Customer Service staff should be alert for signs such as:

  • The customer asks them to speak up or speak more slowly
    - Can they hear the complete conversation or are they missing important bits?
    - Do they understand what is being said?

  • The customer appears confused
    - Do they know what is being discussed?
    - Do they ask unrelated questions?
    - Do they keep wandering off the point in the discussion and talking about irrelevancies or things that don’t make sense?
    - Do they keep repeating themselves?
    - Do they say ‘Yes’ in answer to a question when it is clear they haven’t listened or understood?

  • The customer taking a long time to get to the phone and sound flustered or out of breath, indicating they may have a lack of mobility due to age or illness

  • The customer taking a long time to answer questions. They say “My son/daughter/wife/husband deals with these things for me”

  • Where there is a language barrier the customer is vulnerable as they may not fully understand what is being said to them

  • The customer says that they don’t understand a previous phone conversation or recent correspondence



Our Principles

  • If any employees at Car Call UK are alerted to any of the above signs they will:

  • Speak clearly and enunciate

  • Set expectations for the call – outline all the information that will be required – account numbers, Personal details, etc – and how long the call is likely to last

  • Be patient / empathise

  • Not rush them – if they need to put the phone down to find any details

  • Guide the call to keep it ‘on topic’

  • Not assume they know what the customer needs

  • Clarify understanding at every point posing the question “is there anything you’d like me to explain?”

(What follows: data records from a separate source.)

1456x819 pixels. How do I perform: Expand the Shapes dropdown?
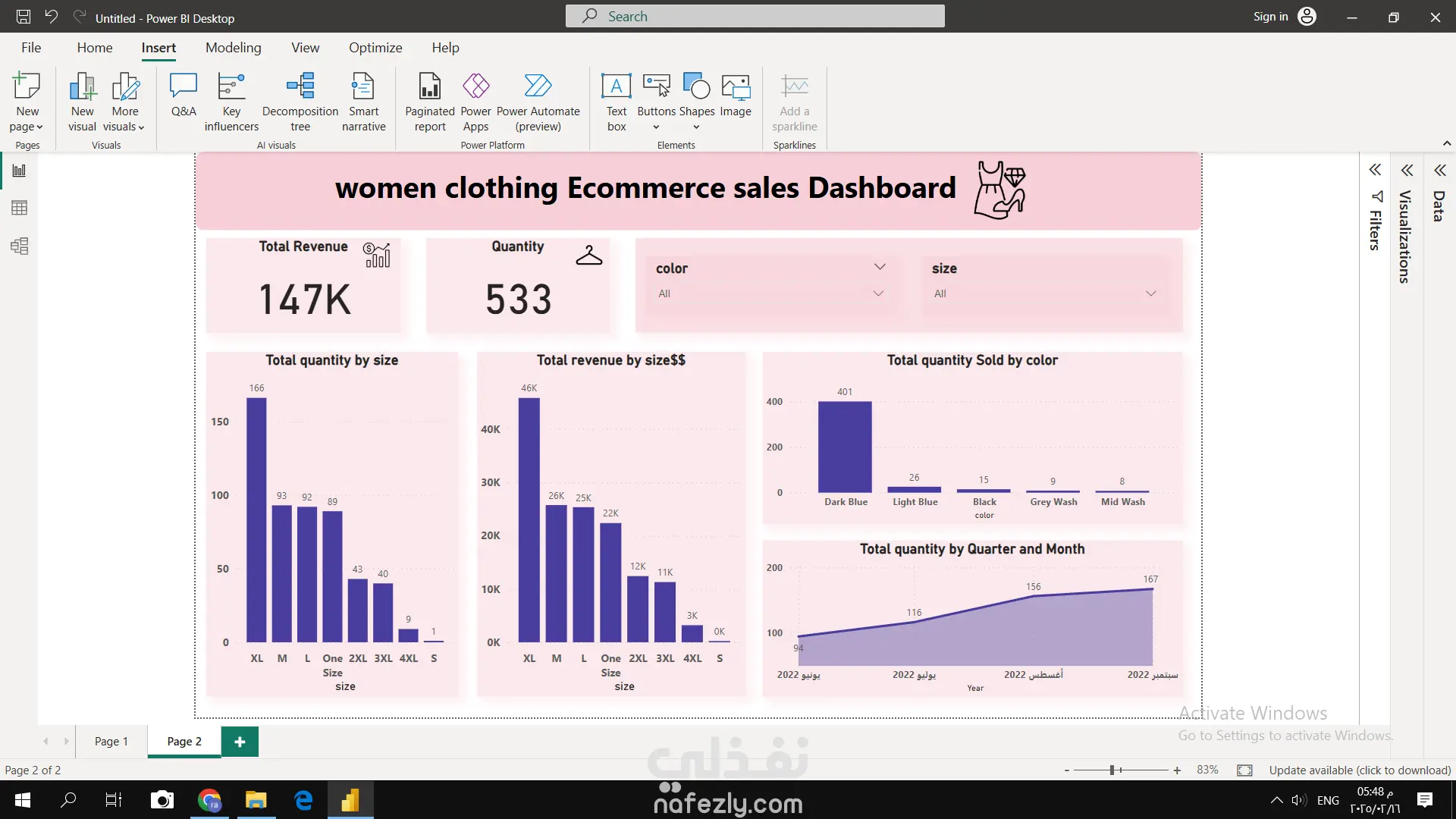[696, 127]
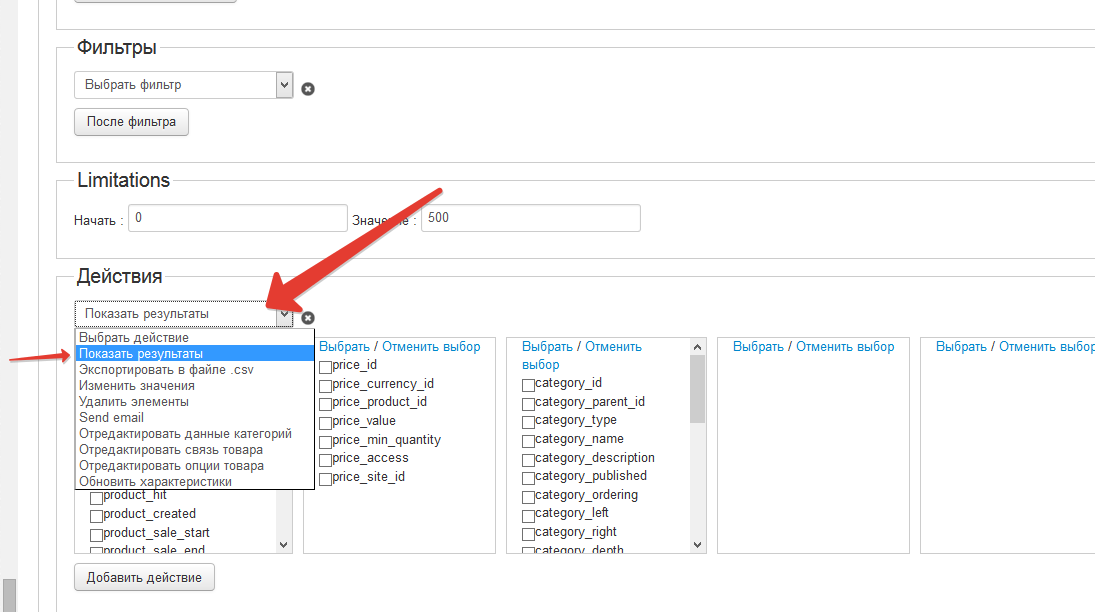Check the product_created checkbox
This screenshot has height=612, width=1095.
(x=97, y=515)
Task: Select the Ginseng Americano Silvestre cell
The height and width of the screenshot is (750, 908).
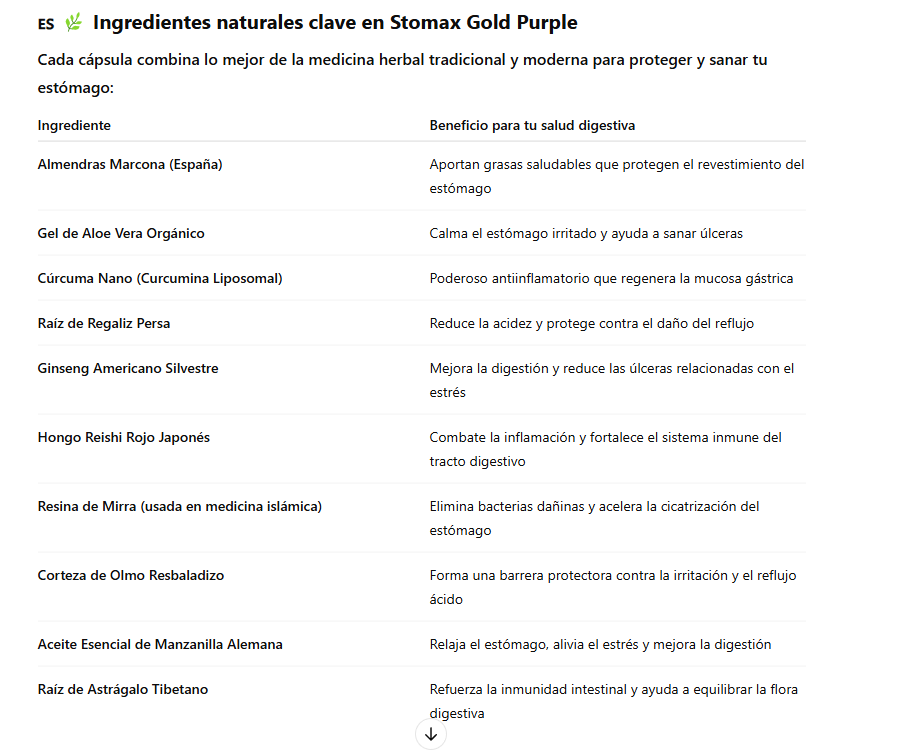Action: (x=128, y=368)
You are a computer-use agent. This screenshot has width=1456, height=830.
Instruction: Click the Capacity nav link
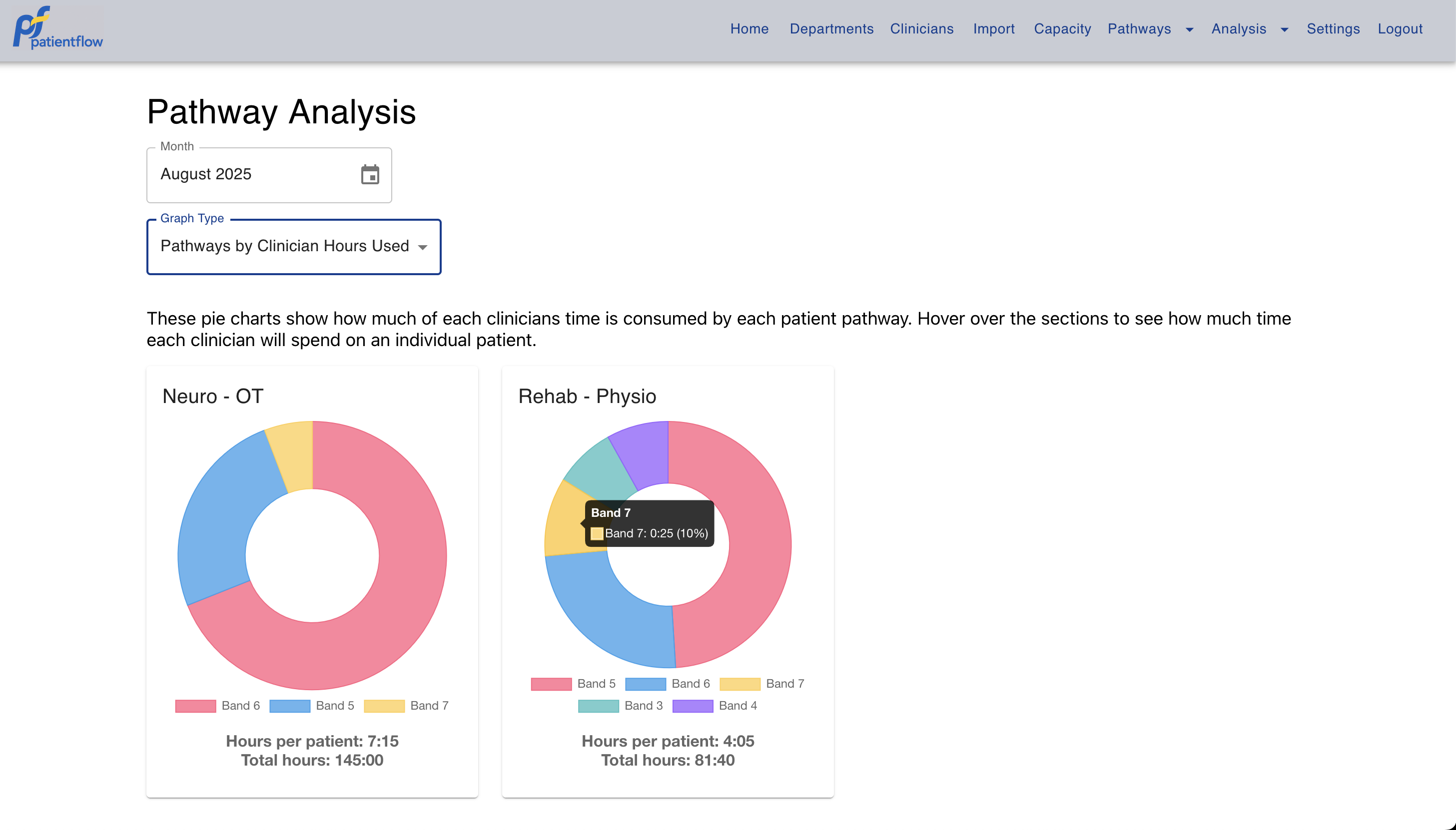[1062, 28]
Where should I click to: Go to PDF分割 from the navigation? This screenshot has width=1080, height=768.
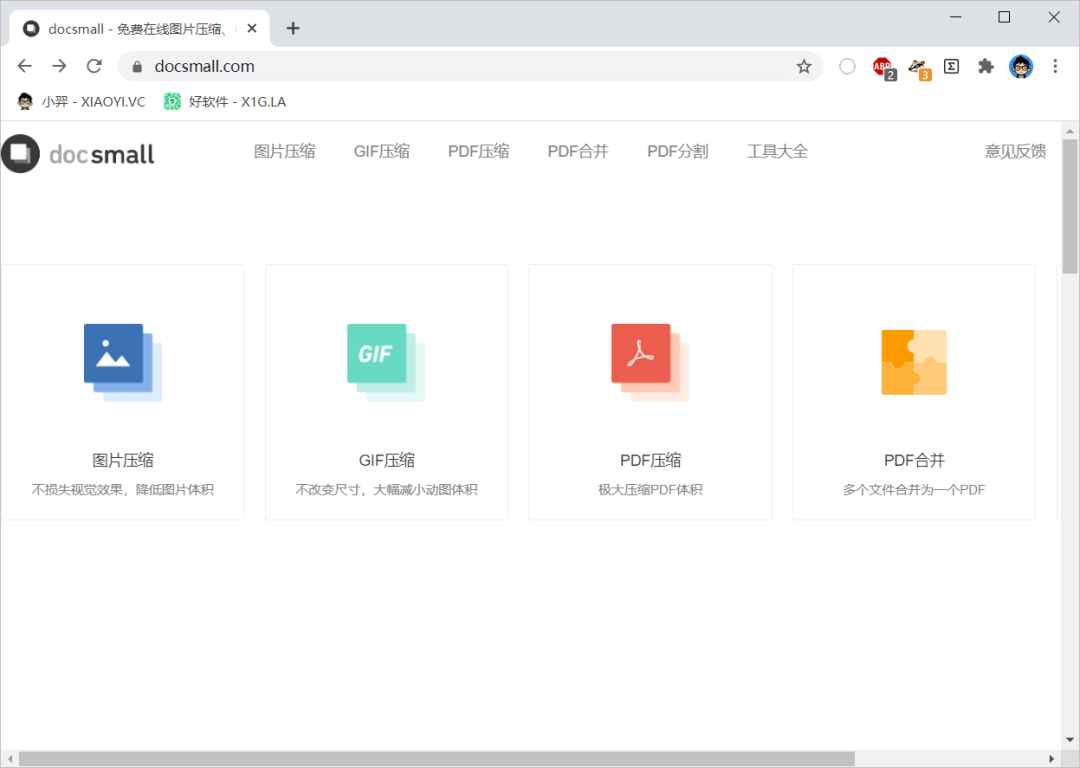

  • Offer alternatives to dealing with things by phone – i.e. by post or email

  • Not assume that the person they are talking to is sighted

  • Not assume that the person they are talking to can hear everything they are

  • Remember that vulnerable customers can sometimes be forgetful or overly trusting

  • Give the customer time to explain fully

  • Listen for what isn’t being said, not just what is

  • Ask if there is a better time to call – e.g. some people will function better in afternoons than mornings

  • Ask whether there is anyone else they need to talk to before making the decision

  • Record on the internal CRM system that the customer is ‘vulnerable’ to ensure all future communication with the customer is supportive and within our guidelines and recommendations

  • Record on the internal CRM system any preferred methods



External References Supporting this Policy

This policy has been written in conjunction with the following:

DMA (Direct Marketing Association) White Paper Guidelines for Call Centres dealing with vulnerable customers

  • Data Protection Act (DPA) 1998



Policy Review

This policy will be reviewed and updated annually in October each year and any amendments to the policy will be communicated to all employees across Car Call UK as well as being updated on the document portal on the internal intranet.